Il 25 Aprile cade la ricorrenza della Festa della Liberazione, una giornata istituita per commemorare la fine del Nazifascismo e la Resistenza portata avanti in Italia.

Pur non essendo una Bank National Holiday nel Regno Unito, non c’è occasione migliore per esplorare il caso degli expat Italiani in questa particolare fase storica.

Com’erano l’emigrazione e la comunità italiana a Londra, prima e durante il fascismo?

Little Italy nel 1890

Le comunità italiane nel Regno Unito, soprattutto a Londra, Peterborough e Manchester, si ampliarono in maniera esponenziale a partire dalla metà del 1800.

I flussi migratori in uscita dall’Italia, in quell’epoca, furono senza precedenti e coinvolsero dapprima le regioni settentrionali (Veneto, Friuli Venezia Giulia e Piemonte, soprattutto), poi quelle meridionali (Calabria, Campania, Puglia e Sicilia). I Paesi di destinazione variavano dagli Stati Uniti ad altre nazioni Europee, soprattutto Francia, Germania e Svizzera.

Il numero di emigrati italiani a Londra arrivò a 25.000 nei primi del 1900, migliaia di persone perlopiù concentrate nell’area di Clerkenwell – un quartiere che fu poi per decenni identificato come “Little Italy”. Nella zona, nacquero varie scuole bilingue italo-inglesi, che prolificavano insieme alle attività commerciali.

Clerkenwell Green

Con l’avvento del fascismo, il flusso in uscita subì un brusco calo. Il regime volle cooperare il più possibile con le comunità italiane nel mondo: all’angolo di Trafalgar Square (4, Charing Cross Road) fu inaugurata quella che veniva ritenuta la “più importante sede del fascio all’estero“.

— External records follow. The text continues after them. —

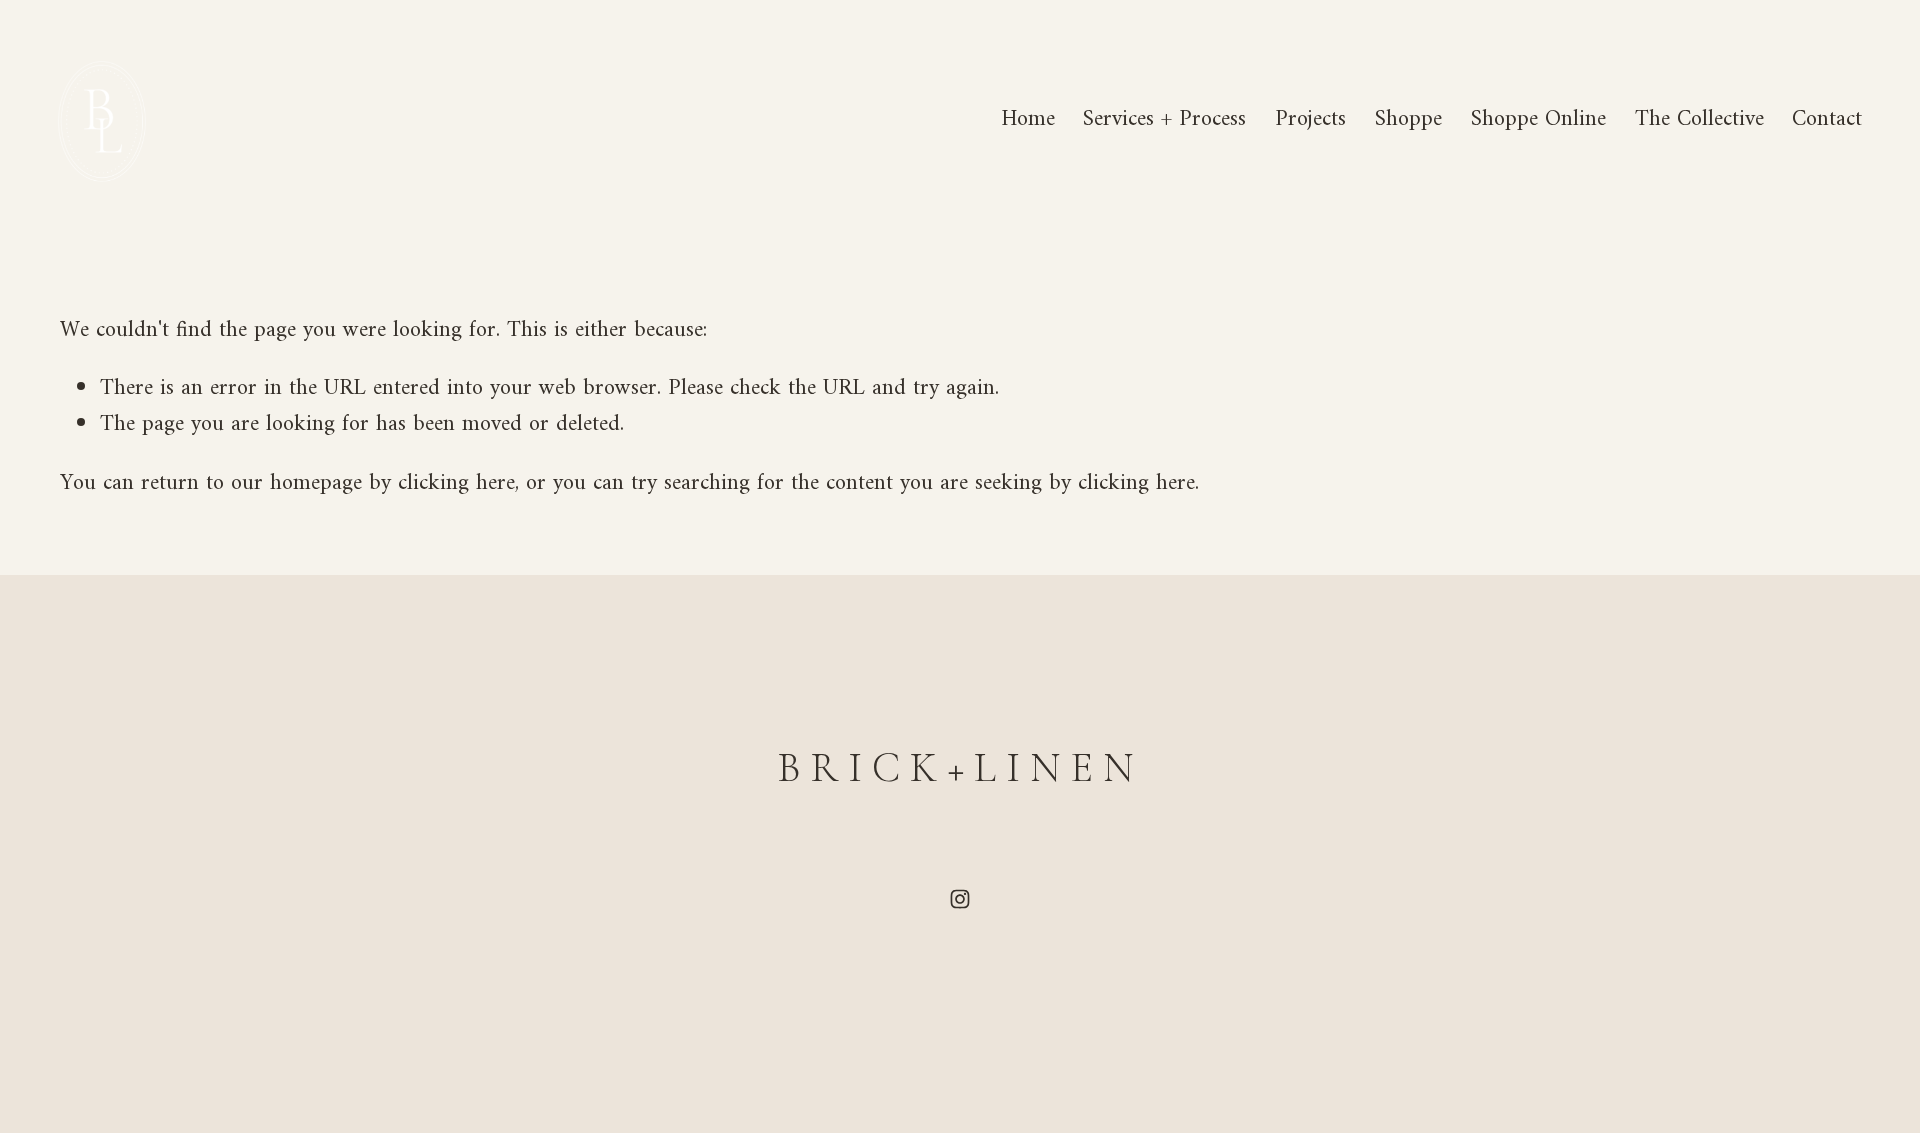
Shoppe (1408, 119)
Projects (1310, 119)
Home (1028, 119)
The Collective (1699, 119)
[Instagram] (960, 899)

Nei primi anni, il regime raccolse molti consensi, sia nella popolazione italiana residente, che tra gli intellettuali inglesi – ricordiamo, infatti, il supporto del Daily Mail e del Daily Mirror, insieme al gruppo fascista inglese di Oswald Mosley.

La situazione cambiò radicalmente, tuttavia, dopo lo scoppio della Seconda Guerra Mondiale e lo schieramento dell’Italia contro gli Alleati, di cui il Regno Unito faceva parte.

Moltissime restrizioni furono attuate nei confronti degli italiani residenti a Londra. Oltre 4.500 persone vennero imprigionate, mentre i 20.000 italiani in tutto il Regno Unito subirono internamenti e ghettizzazioni. Tra di essi, paradossalmente, vi erano moltissimi anti-fascisti ed ebrei.

Una data tragicamente nota è quella del 30 Giugno 1940: il governo Inglese volle espellere 732 italiani in Canada, imbarcandoli nella Arandora Star, che però venne affondata nell’Atlantico da un sottomarino tedesco (causando oltre 400 morti).

Nonostante il disastro della Arandora e l’internamento, tantissimi italo-britannici cooperarono con Londra per contrastare il regime e accolsero rifugiati politici, fino alla svolta dell’8 Settembre 1943.

Nel frattempo, prese vita una forte collaborazione tra gli antifascisti italo-londinesi e la BBC radio: all’interno delle trasmissioni di Radio Londra, infatti, trovarono voce oppositori, giornalisti e intellettuali, ampliando lo spazio in lingua italiana, già presente dal 1938 con il Colonnello Harold Stevens (il “Colonnello Buonasera“).

Il Colonnello Harold Stevens, principale voce delle news in lingua italiana

Il successo della campagna d’Italia da parte degli Alleati venne correlato anche all’apporto di questi servizi in italiano della radio britannica, che inviavano segnali e comunicazioni utili alla stessa resistenza italiana.

Le trasmissioni di Radio Londra, unite al collaborazionismo dei connazionali in Regno Unito, divennero un caposaldo della propaganda antifascista, nonché simbolo dell’informazione libera tra il 1943 e il 1945.